From the Senate Floor - No Vote Explanation on House Concurrent Resolution 1

Today, the Senate voted along party lines to reject Executive Order-02, which would have allowed Governor Gretchen Whitmer to reorganize the Department of Environmental Quality into the Department of Environment, Great Lakes, and Energy – while streamlining processes and ensuring an independent environmental oversight body.

Following the vote from the House to reject the EO, the legislature has now officially rejected the Executive Order and it will not move forward.

This is the first rejection of an Executive Order in over 40 years. And at a moment when we’re more divided than ever, a moment in which voters overwhelming cry out for an end to the gridlock and hyperpartisanship, I was deeply disheartened by the outcome of the vote.

I voted “no” and encouraged my colleagues to do the same because we have a trust issue in Michigan. Residents distrust state government. Constituents rightly call out that government is too bloated, too corrupt, and too focused on its own interests instead of fighting for people.

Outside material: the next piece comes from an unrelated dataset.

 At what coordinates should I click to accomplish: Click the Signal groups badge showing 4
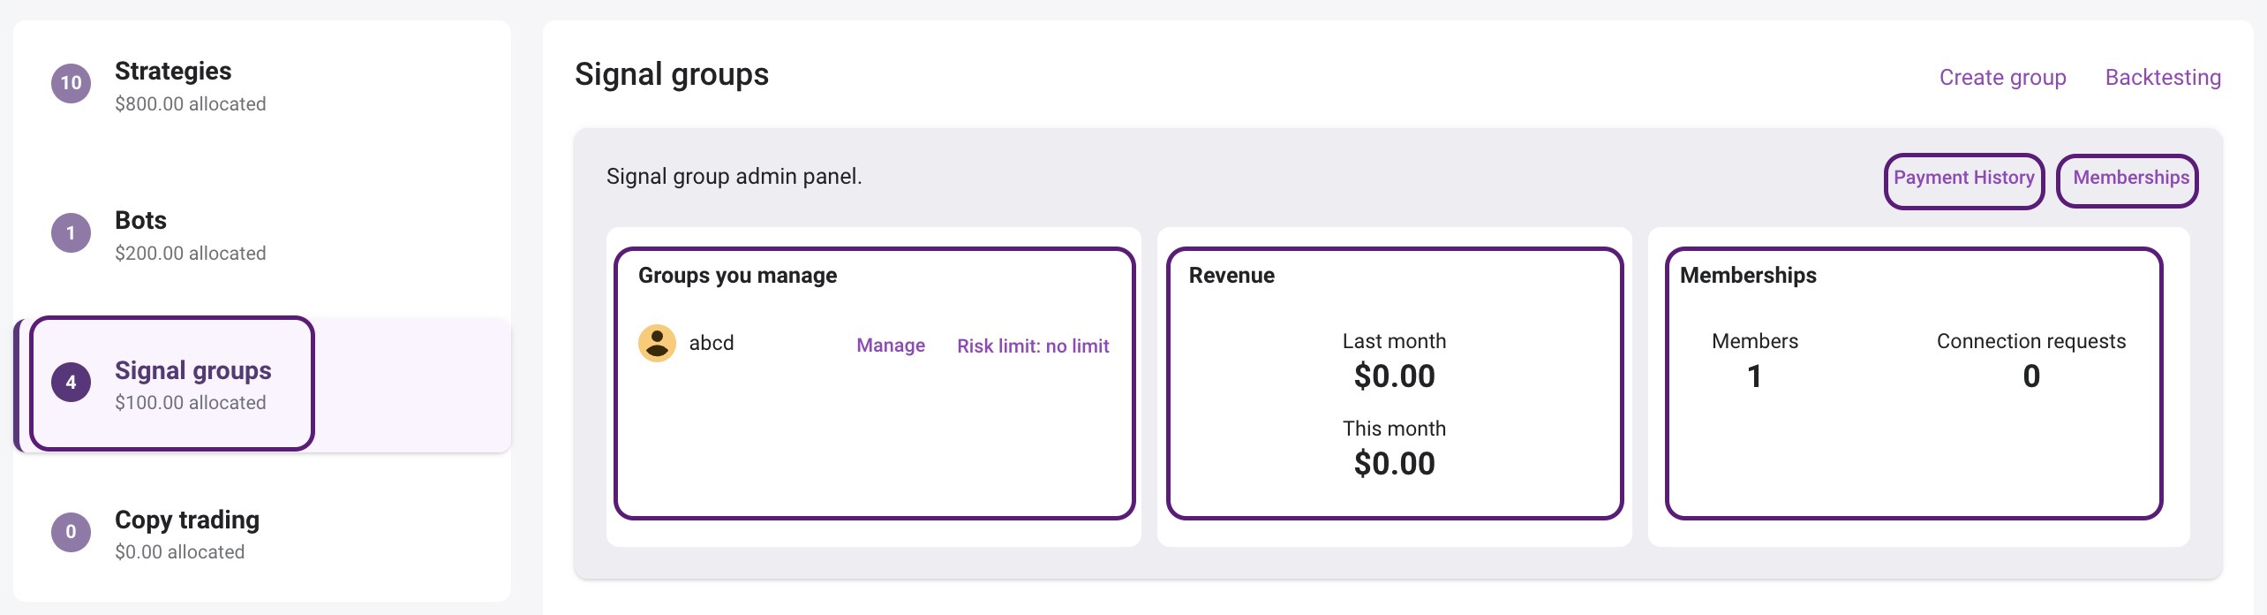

Critiques of the DEQ in the past have marked the department as inconsistent, unresponsive, and ineffective. We’ve seen it in the permiting process. We saw it in the Flint water crisis and the growing PFAS crisis. And in speaking with new DEQ Director Liesl Eichler Clark this week, she is keenly aware of those shortcomings and was ready for this new, streamlined department to be more effective, more nimble, and more responsive to the people we serve.

Doing so would have been a key step in rebuilding that trust from our residents and communities, and would serve to build upon efforts from the previous administration, introducing new efficiencies, eliminating a number of panels that would have allowed regulated industries to have veto power over our environmental oversight, and instead introducing public oversight, giving a stronger voice to residents: establishing the Office of Clean Water Public Advocate, an Environmental Justice Public Advocate, and lastly – the Office of Climate and Energy.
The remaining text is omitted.